Глава 19
– Я еду в Лондон, – сказала Мэдлин.
Фрэнсин изумленно воззрилась на нее поверх планшета.
– Зачем?
– Мне… э-э… надо кое-чем заняться, – ответила Мэдлин, широко раскрыв глаза. – Речь идет об имуществе Джонатана, о его завещании и… и…
– Ты врешь. Я всегда могу определить, когда ты врешь. Никто не может иметь такой невинный вид, как у тебя сейчас.
– Да ладно тебе. – Мэдлин плюхнулась на стул напротив сестры, и невинное выражение на ее лице сменилось хмурым. – У меня, знаешь ли, все-таки есть своя собственная жизнь!
– Ты имеешь в виду, что тебе стало скучно, ты нашла себе нового кавалера и через пару месяцев сообщишь мне, что снова выскочила замуж?
Мэдлин надулась.
– Ладно. Если хочешь знать, мне надо выбраться из этого дома. Мне осточертело просматривать старые судебные протоколы, касающиеся людей, с которыми мне совершенно не хочется знакомиться. И да, мне скучно, и да, у меня нет кавалера. Кавалер есть только у тебя!
– У меня его нет.
– А как же Тодд Констейбл?
– У нас с ним было только одно свидание, а это вряд ли может считаться… В общем, это мало что значит. – Фрэнсин не хотелось думать о Тодде Констейбле. Все три дня, прошедшие после их свидания – а она их считала, – она всячески избегала его. Ей показалось, что их свидание прошло хорошо, но Фрэнсин была в этом далеко не уверена, и конечно же не стала бы спрашивать об этом Констейбла; а если б спросила и оказалось, что оно действительно прошло хорошо, то что с того? И что потом? Избегать его было куда проще; к тому же, если честно, с тех пор она не видела его вообще. Возможно, Тодд тоже ее избегал, поскольку она слышала на лестнице его тяжелые шаги только поздней ночью, долгое время спустя после того, как она ложилась.

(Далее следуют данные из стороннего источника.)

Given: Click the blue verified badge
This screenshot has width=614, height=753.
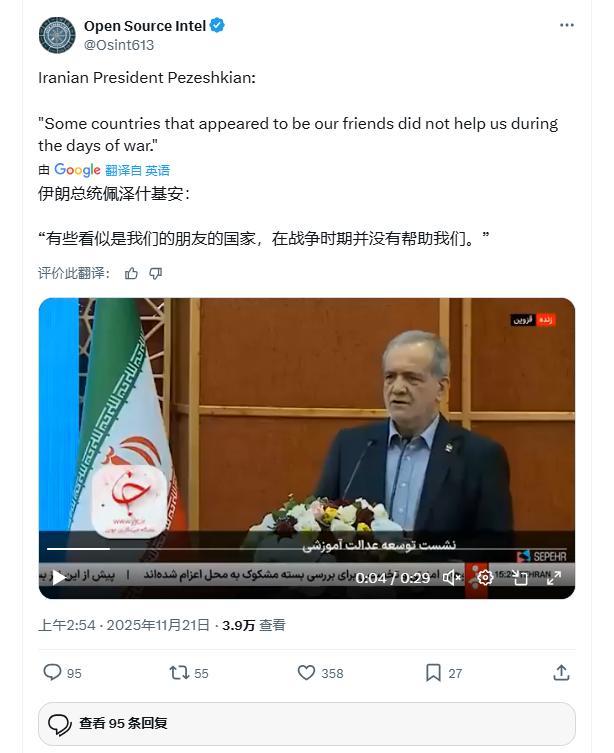Looking at the screenshot, I should coord(217,25).
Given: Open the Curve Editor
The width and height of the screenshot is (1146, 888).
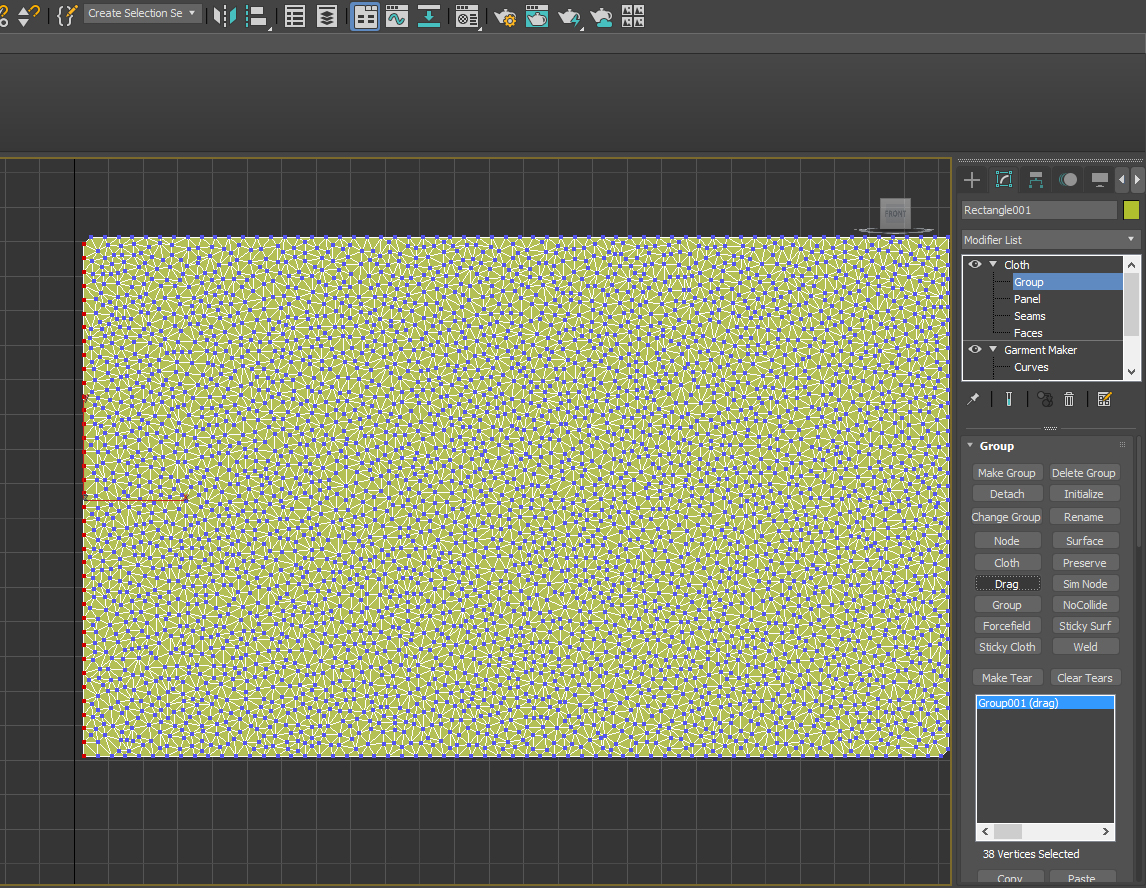Looking at the screenshot, I should 397,16.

Мэдлин картинно закатила глаза.
– Послушай, мне просто нужен перерыв. Мне нужен свет, нужны люди и… и духи́, и ужин в ресторане, в котором подают небольшие порции. Мне необходима передышка. Здесь царит удушающая атмосфера, и мне надо выбраться отсюда!
– Тогда поезжай, – холодно проронила Фрэнсин и, повернувшись к планшету, принялась так неистово возить мышью по столу, что курсор впал в бешенство, а потом куда-то пропал.
Мэдлин в нерешительности замерла в дверях. Фрэнсин так и не посмотрела на нее: нет, она не станет облегчать сестре задачу. Наконец Мэдлин вздохнула, затем ее шаги донеслись из вестибюля, послышались на лестнице, и сердце Фрэнсин наполнилось обидой на сестру из-за того, что та хотела уехать.
…Это произошло неделю назад, и с тех пор Мэдлин так ни разу и не связалась с ней. Разумеется, Фрэнсин сожалела, что ссорилась с сестрой, – она всегда об этом жалела. Ее не удивляло, что от Мэдлин нет вестей – это было похоже на сестру. Та всегда сбегала, когда жизнь становилась слишком трудной.
И с каждым днем дом все сильнее давил на Фрэнсин, сжимал ее в своих шепчущих стенах. Он наполнял ее тревогой, обманывал зрение, действовал на органы восприятия. Она ловила себя на том, что колеблется перед тем, как завернуть за угол или быстро повернуть голову, заметив какое-то движение. Обнаруживала, что то или иное окно открыто, хотя она точно помнила, что закрыла его, и внезапно находила в кухне или в вестибюле всякие мелкие вещи, которых не видела несколько лет и которые она туда не клала. Но все это были пустяки по сравнению со свежими синяками, которые Фрэнсин обнаруживала у себя каждое утро, когда просыпалась.
Постоянное и острое осознание всего этого изматывало ее, и она отвлекалась от него, ходя в Колтхаус, чтобы проведать мисс Кэвендиш, или погружалась в старые судебные дела, пока ее мозги не становились похожими на пудинг и не переставали соображать. Она старалась не смотреть на пустой стул, стоящий напротив нее за обеденным столом на кухне, потому что, по правде сказать, ей недоставало сестры, недоставало чувства товарищества, нарождавшегося между ними, пока они пытались решить проблему с преследующим их призраком отца.